Last night my dad got uncharacteristically sentimental and said, “I really hope you don’t stop blogging. I love reading your posts!” Aww! I mean, I get that it’s kind of sad that I’m writing for…my dad. But that’s okay! I’m all right with being sad!
I’ve kind of failed lately, though. I apologize. I mean, really. This is just embarrassing. 2008 I was all about the blogging- EVERY SINGLE DAY. Okay. A lot of them were cat pictures. BUT STILL. 2009- totally rocked it. Fewer cat pictures, even. More paint-fueled rants. BUT STILL. 2010…grad school happened. And…that’s that.
Because I’m tired and cranky and hungry and too tired to eat and inferior and terrified and oddly satisfied with my life ALL THE FREAKING TIME and again the problem of this is mostly a sarcastic whiny blog where occasionally I take time out to laud the beauty of Johnny Depp and I can’t be sarcastic and whiny about school or my job because I’d like to keep my job that happens to be at my school and well, same reasons go for the Johnny Depp thing.
(And…my dad reads this.)
So over the past few days, I’ve drafted posts about the following in my head.
– My instinctual need to purchase things when I get stressed. Did you know BareMinerals now offers the mineral veil in a COMPACT? So that if perhaps you were a busy grad student stuck on campus for days on end and maybe had sections in the late afternoon for which you had to look halfway decent you could totally touch up without dragging along your entire bathroom drawer? I KNOW.

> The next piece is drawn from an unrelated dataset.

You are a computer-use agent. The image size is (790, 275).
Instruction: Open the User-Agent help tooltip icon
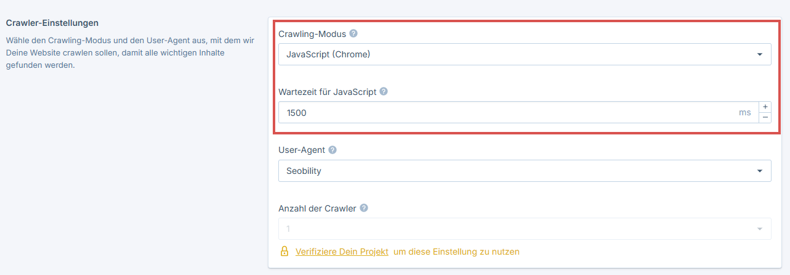click(x=333, y=150)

– My slow realization that since I seem to get along very well with people everyone else in the world hates (like, seriously, let’s be besties!) maybe I’m a horrible person?
– The weather. Or the Packers. Like everyone else in Wisconsin. BUT NOT THE WAY YOU THINK. Yes, it’s cold. I’m sorry for everyone who has to go outside today. Yes, the Packers are playing a very important game on Sunday. And I really hope for all of you who care SO DAMN MUCH that they win. BUT STOP WRITING ABOUT IT AND FOR THE LOVE OF GOD WOULD YOU ALL CHANGE YOUR PROFILE PICTURES BACK TO YOURSELVES IT MAKES STALKING SIGNIFICANTLY MORE DIFFICULT.
(Okay. This greeted me this morning.)
(So I guess I’m going to whine a little bit.)
– How the e-mail I received announcing that my financial aid had disbursed was not, actually, a reason to screech, “OMG YAY! Let’s go to H&M!” like a fiscally irresponsible howler monkey.
– How I could, conceivably, use the totally awesome LivingSocial $20 Amazon gift card I purchased (for only $10!) to buy textbooks when, in reality, I’m using it to buy either the sixth season of CSI:NY or books that I would just really like to read. BUT WAIT! I like to read books about things that I also like writing long papers about for school! So it counts! Kind of. A little. You know what? Get off my back.
– How most of these are about my financial irresponsibility.
– My shock at opening People.com this morning (What? I’m not back in school yet.), seeing Orlando Bloom on the cover of Star Tracks and realizing a.) Orlando Bloom is still alive, b.) He drinks coffee, apparently, c.) People still care about Orlando Bloom even eight years after Pirates of the Caribbean. Who knew?
– This conversation that I had with my sister at 9:12 this morning.
*iPhone (currently in the kitchen) rings* *Caller ID says ‘Colleen Cell’ (currently in the bedroom upstairs)*
Colleen: Hey, are you home right now?
Kathleen: Yeah, I’m in the kitchen.
Colleen: Oh. What time are you meeting Mary?
Kathleen: 11. Why?
Colleen: ‘kay. Can you bring me Starbucks?
Kathleen: At 11?
Colleen: Yeah. I was worried I would forget.
Kathleen: Okay. Go back to bed.
And I didn’t write any of them. Until right now. When I mashed them into one big post. That you probably stopped reading about ten minutes ago. YOU’RE WELCOME.